> To do
Convert each line of the items below into a row of a Markdown table with two columns, Row and Line, numbering the rows and omitting blank lines. Leave the pictures out of the table.
[Exercise inputs start]
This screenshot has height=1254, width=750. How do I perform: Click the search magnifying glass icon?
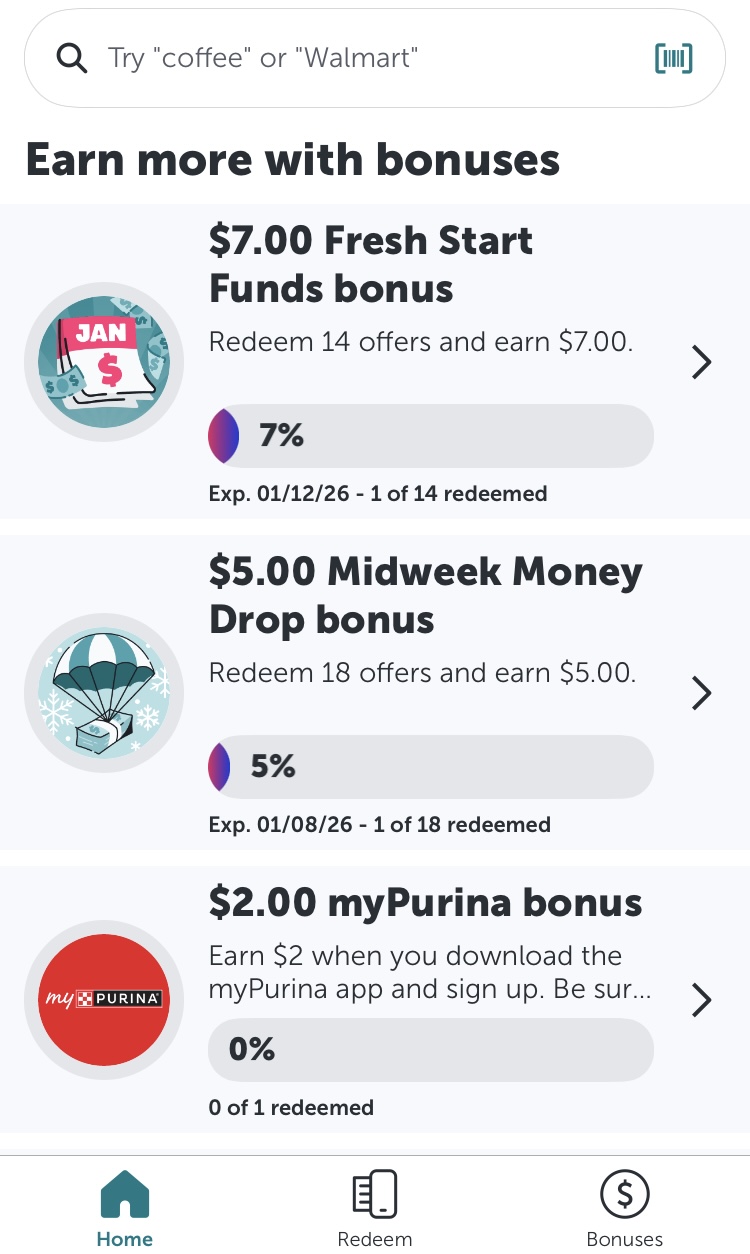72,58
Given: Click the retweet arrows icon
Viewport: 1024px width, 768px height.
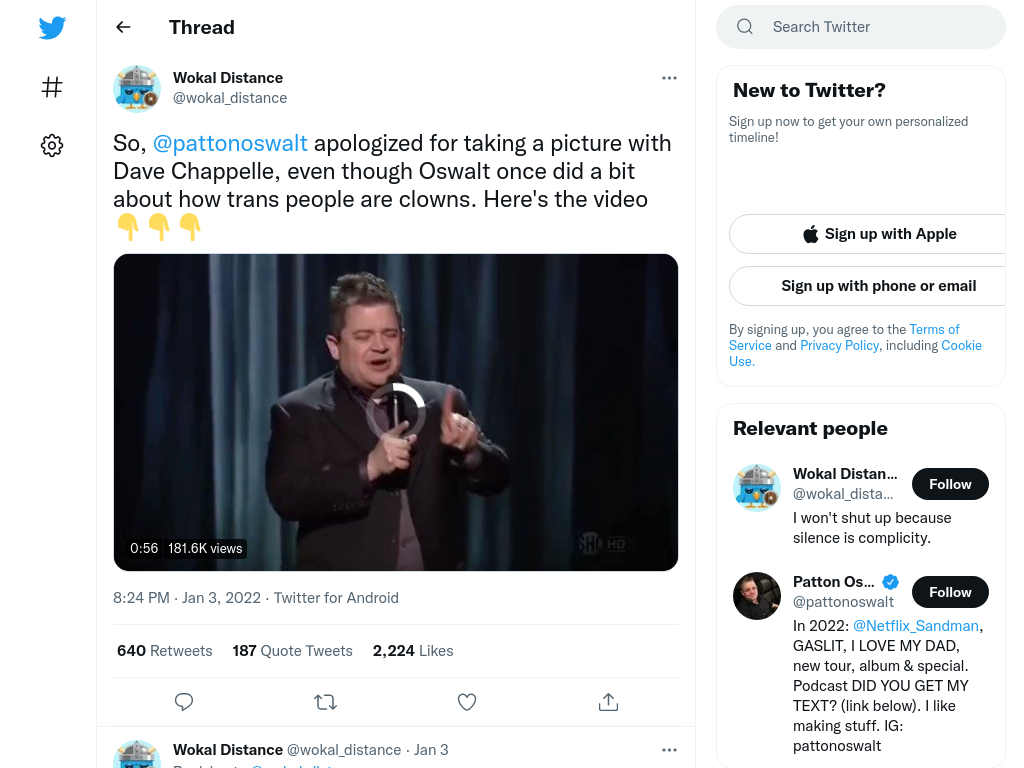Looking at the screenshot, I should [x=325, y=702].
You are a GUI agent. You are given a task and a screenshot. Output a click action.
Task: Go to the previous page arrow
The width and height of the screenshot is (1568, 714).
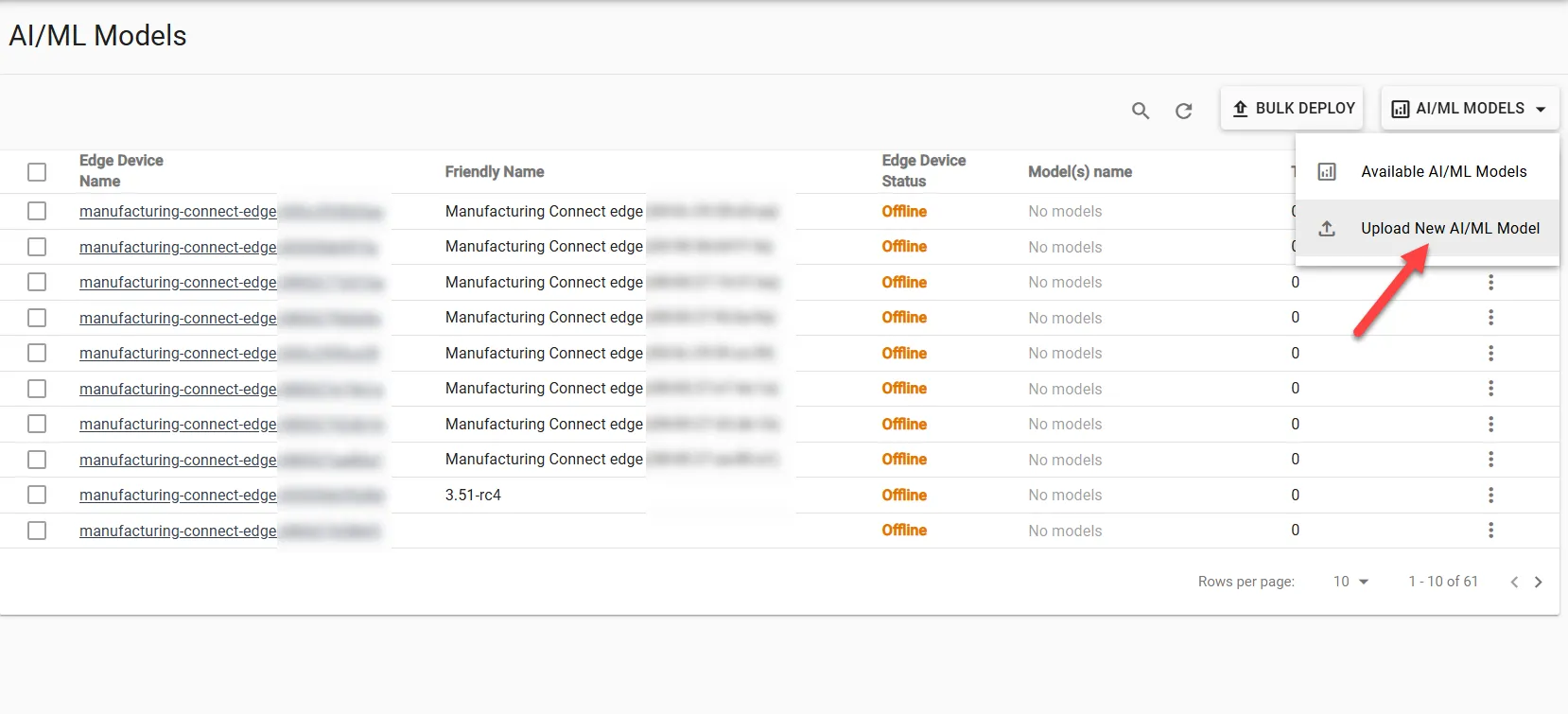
[Exercise inputs end]
> Solution to the exercise
| Row | Line |
|---|---|
| 1 | This screenshot has height=1254, width=750. How do I perform: Click the search magnifying glass icon? |
| 2 | 72,58 |
| 3 | Given: Click the retweet arrows icon |
| 4 | Viewport: 1024px width, 768px height. |
| 5 | Looking at the screenshot, I should [x=325, y=702]. |
| 6 | You are a GUI agent. You are given a task and a screenshot. Output a click action. |
| 7 | Task: Go to the previous page arrow |
| 8 | The width and height of the screenshot is (1568, 714). |